> _THE TASK_: Transcribe the entries below word for word, beginning at the line with "This screenshot has width=980, height=527." and stopping after the line with "Viewport: 640px width, 441px height."; drop all pictures.

> _DATA_:
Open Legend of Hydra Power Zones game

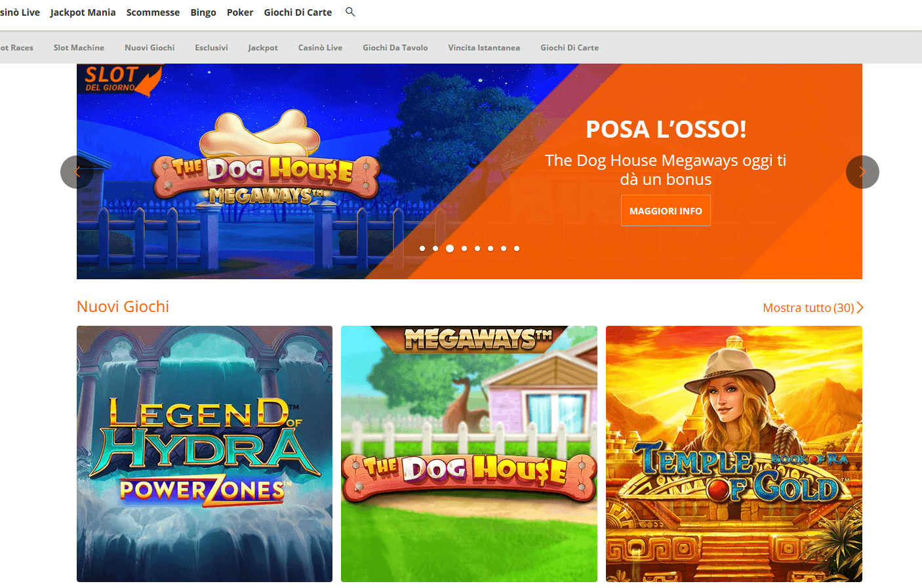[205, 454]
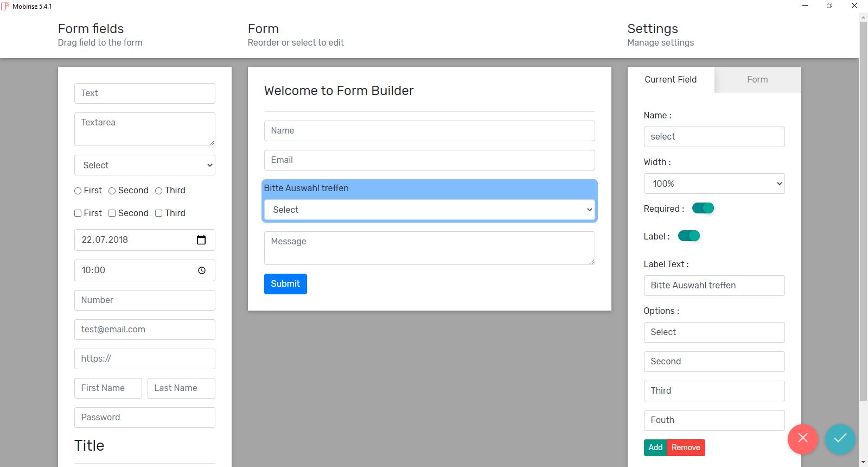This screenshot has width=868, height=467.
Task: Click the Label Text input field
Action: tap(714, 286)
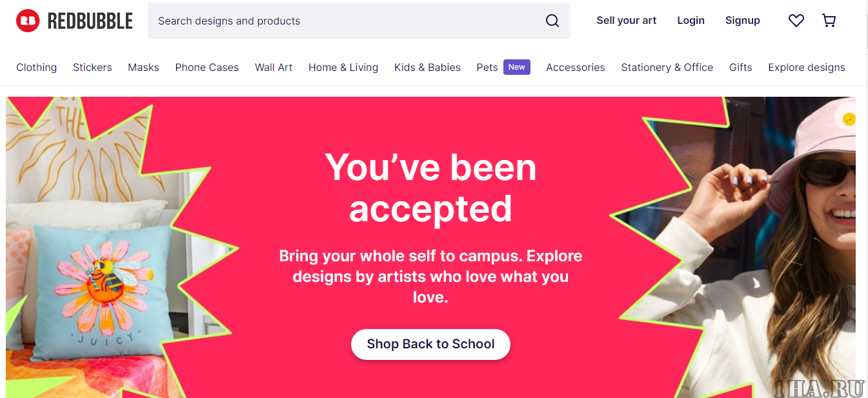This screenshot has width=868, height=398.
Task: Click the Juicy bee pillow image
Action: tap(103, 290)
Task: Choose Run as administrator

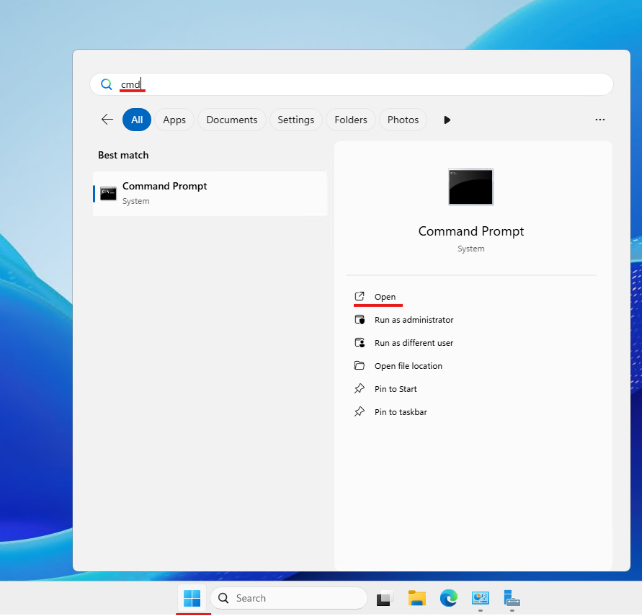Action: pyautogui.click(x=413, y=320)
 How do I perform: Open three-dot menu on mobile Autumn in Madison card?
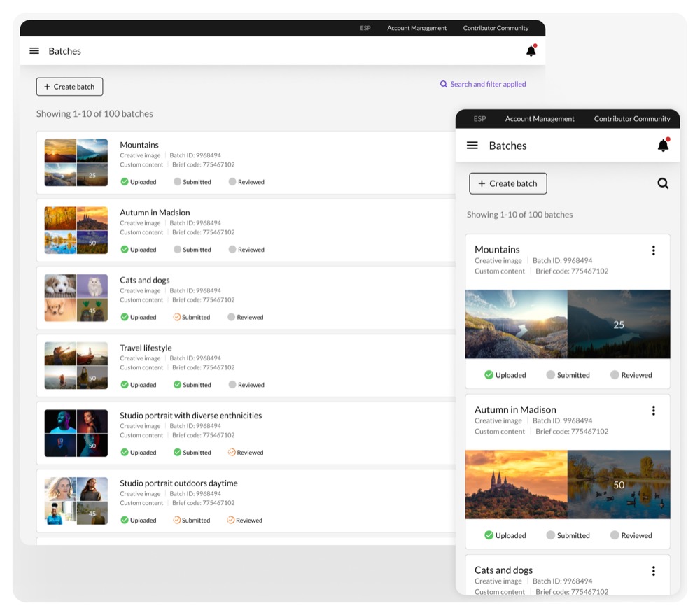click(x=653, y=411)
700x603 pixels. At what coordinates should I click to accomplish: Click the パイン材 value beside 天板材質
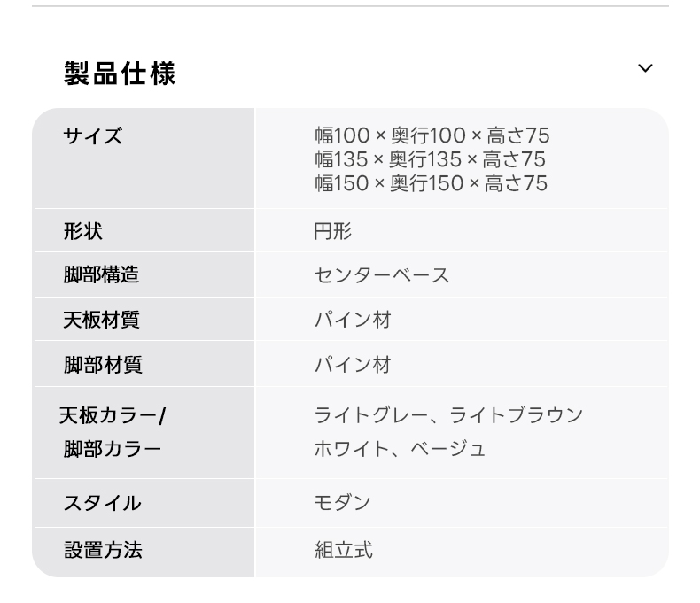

==

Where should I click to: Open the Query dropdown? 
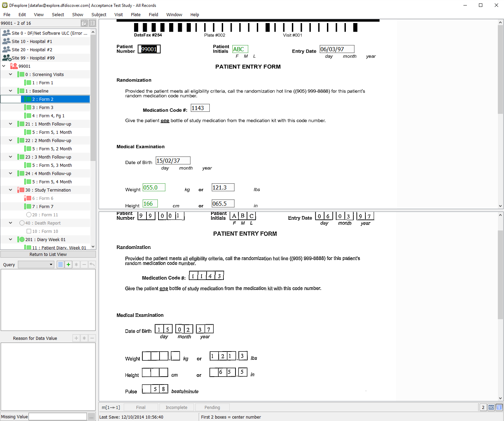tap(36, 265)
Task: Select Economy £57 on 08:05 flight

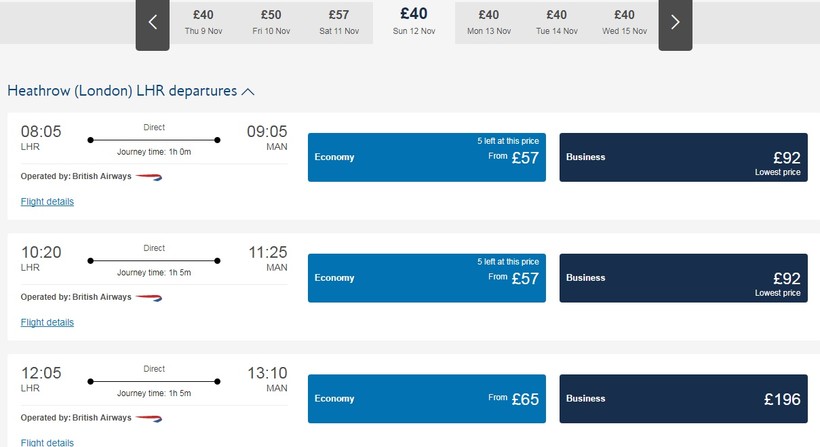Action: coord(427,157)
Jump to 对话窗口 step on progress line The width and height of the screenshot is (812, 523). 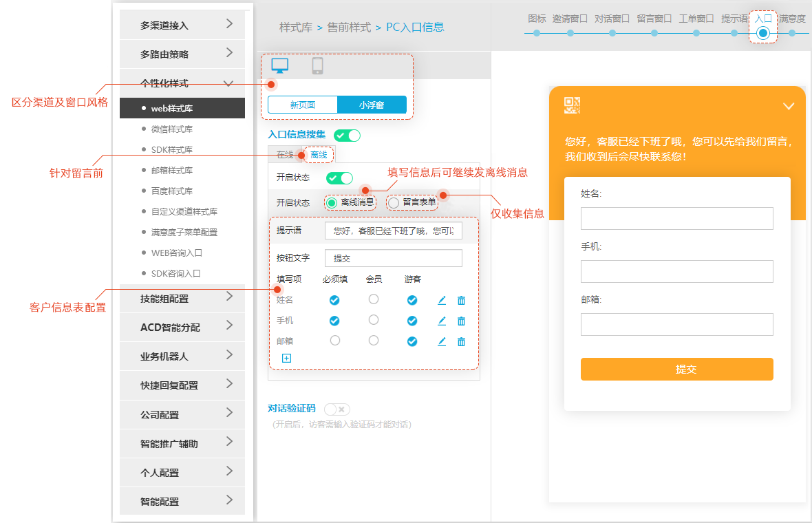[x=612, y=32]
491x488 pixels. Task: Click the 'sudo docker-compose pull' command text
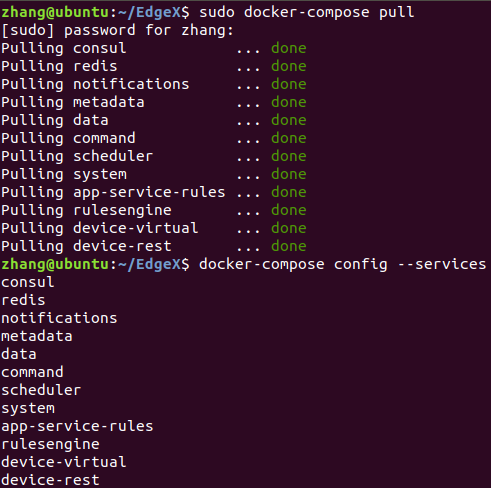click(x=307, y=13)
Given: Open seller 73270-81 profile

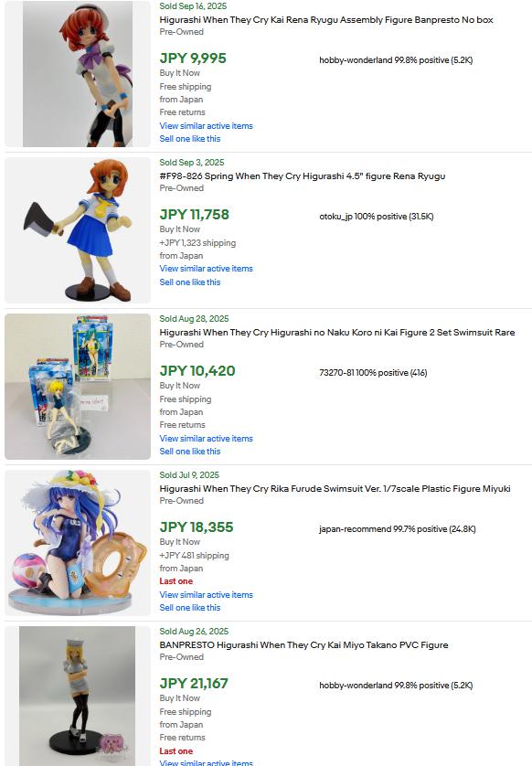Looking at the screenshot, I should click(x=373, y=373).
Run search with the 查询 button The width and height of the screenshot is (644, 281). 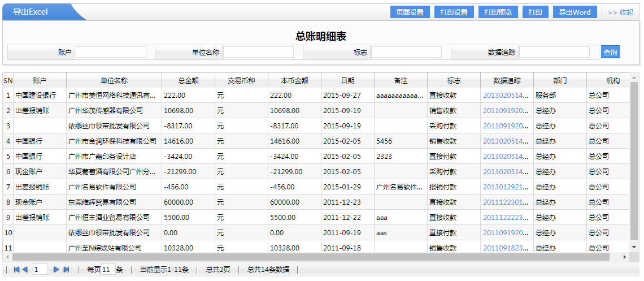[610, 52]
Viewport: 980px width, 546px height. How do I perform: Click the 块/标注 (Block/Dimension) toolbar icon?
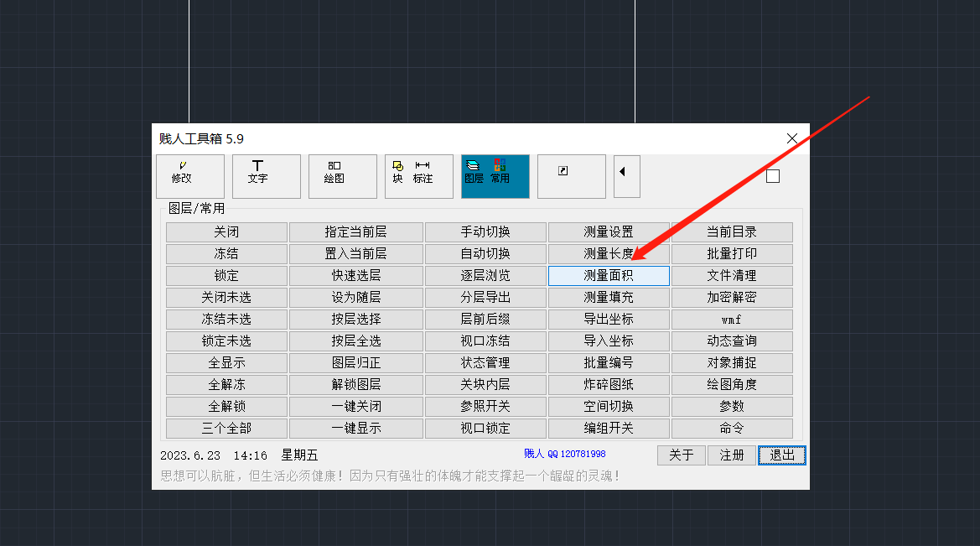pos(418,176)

...

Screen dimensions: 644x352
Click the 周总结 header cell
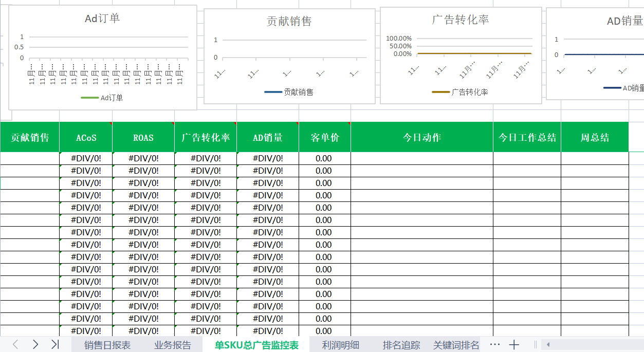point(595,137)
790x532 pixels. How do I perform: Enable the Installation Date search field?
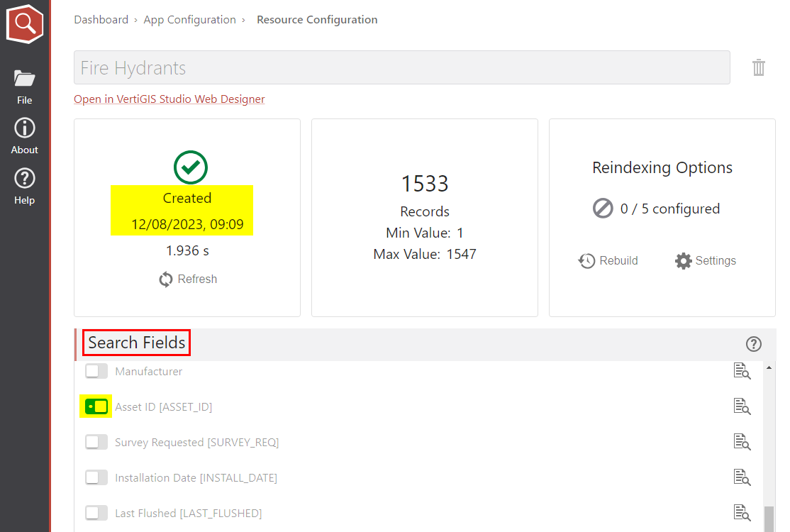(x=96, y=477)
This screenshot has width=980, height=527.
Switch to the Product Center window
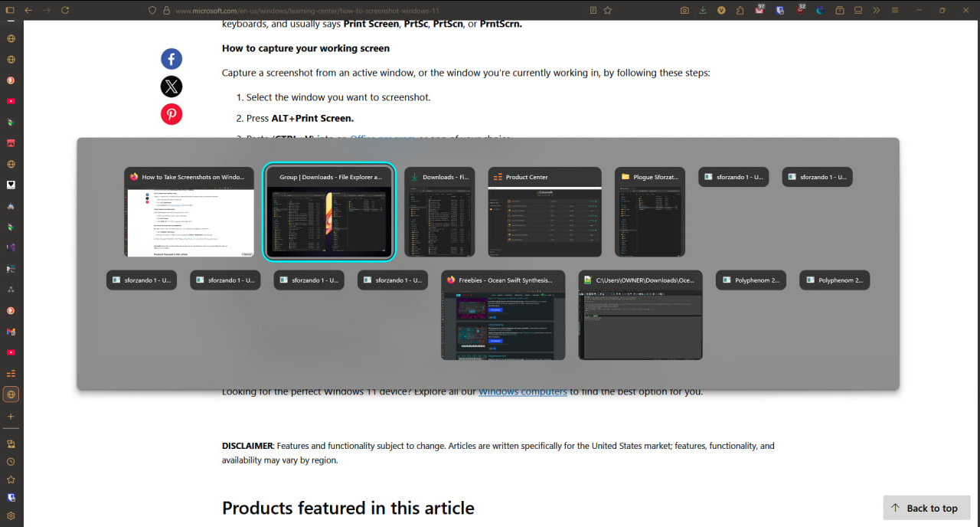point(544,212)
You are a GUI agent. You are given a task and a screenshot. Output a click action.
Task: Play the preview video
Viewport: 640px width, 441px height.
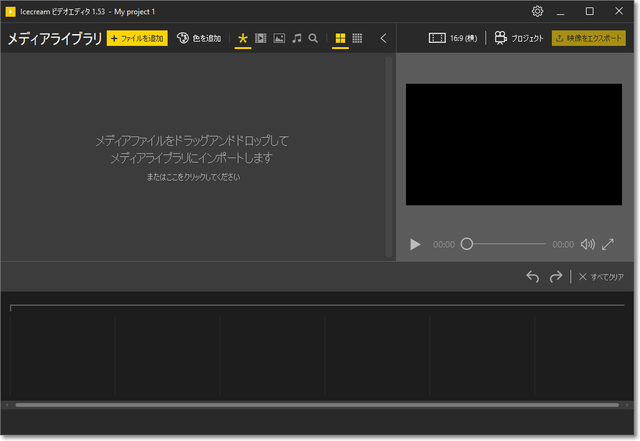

> _WRITTEN REPLY_:
This screenshot has width=980, height=527.
Switch to the Product Center window
point(544,212)
You are a GUI agent. You are given a task and a screenshot. Output a click action.
Task: Play the preview video
Viewport: 640px width, 441px height.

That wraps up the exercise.